Une banque de données des pirateries dans le golfe de Guinée

Du côté de l’Etat du Sénégal, on n’a pas manqué de souligner la propension des experts à faire des analogies souvent faciles. ‘’Il se pourrait que nous ne connaissions pas d’attaques’’, réplique-t-on. N’empêche, toutes les dispositions sont en train d’être prises, si l’on en croit cet interlocuteur. ‘’En matière de stratégie, il faut s’attendre au pire’’, indique-t-on. Ainsi, le Sénégal dispose d’une banque de données de tous les actes de piraterie dans la région du golfe de Guinée. Elle sera aussi étendue aux cas de piraterie dans le golfe d’Aden, même si on reconnaît qu’il y a une différence nette entre les deux zones. ‘’Tout cela nous permet d’imaginer des scénarios pour affiner notre préparation et surtout orienter le sens de la formation de notre unité d’élite’’, rassure-t-on.

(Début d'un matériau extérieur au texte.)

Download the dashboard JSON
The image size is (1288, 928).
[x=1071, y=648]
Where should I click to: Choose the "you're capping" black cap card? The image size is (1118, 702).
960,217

Cependant, la menace n’est pas que potentielle, elle est réelle, puisque le pays est déjà une zone de transit pour certains produits. M. Rinkel révèle que la cocaïne d’Amérique du Sud passe par le pays via les pêcheurs sénégalais qui se livrent à cette activité, devant le manque progressif de revenus. De même, ajoute-t-il, les armes d’Al Qaïda venus du Niger et du Nigeria traversent le pays pour aller au Mali.

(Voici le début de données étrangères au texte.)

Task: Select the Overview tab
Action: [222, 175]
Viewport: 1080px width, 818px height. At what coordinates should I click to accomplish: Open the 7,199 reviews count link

Le Sénégal a donc un défi énorme en la matière. D’autant plus que les ressources maritimes se raréfient de plus en plus et font face à une forte pression (voir ailleurs). Or, moins les pêcheurs ont des revenus, plus ils quittent la pêche pour se lancer à la recherche d’activités alternatives liées à la mer. Ce qui peut déboucher sur des actions criminelles, au large. L’exemple patent de ce virage périlleux est la reconversion des pêcheurs en passeurs dans le cadre de l’émigration clandestine.  De la même manière, ils peuvent verser dans le piratage, le trafic d’armes, de drogue ou le terrorisme.

Il faut donc penser à sécuriser davantage, pour éviter toute mauvaise surprise. Et pourtant, le pays dispose de 7 000 km de côtes et 200 nautiques. Une zone assez vaste au vu des moyens limités des Etats de l’Afrique de l’Ouest. Si l’on y ajoute les gisements de pétrole, les pipelines et tout ce que l’or noir attise comme convoitise, le risque ne fait que s’agrandir. Pour le moment, les gouvernants semblent être conscients du problème. ‘’Maîtriser l’espace maritime est un de nos principaux objectifs’’, soutient une autorité. Ainsi, le pays essaie de prendre les devants avec l’acquisition de moyens de défense, mais force est de reconnaître que ce n’est pas encore suffisant.

‘’Ce qu’il faut, c’est un vecteur aérien’’

Dans cet arsenal, il y a d’abord les moyens de détection essentiels dans la sûreté maritime. Le pays dispose d’un projet d’installation de radars le long de la côté, grâce à la coopération américaine. Le centre de coordination des opérations de la marine est aussi doté de ‘’suffisamment’’ de censeurs pour avoir une bonne appréciation de la situation maritime. ‘’Ce que nous cherchons est d’augmenter la portée de ces radars pour avoir une possibilité de dissuasion.’’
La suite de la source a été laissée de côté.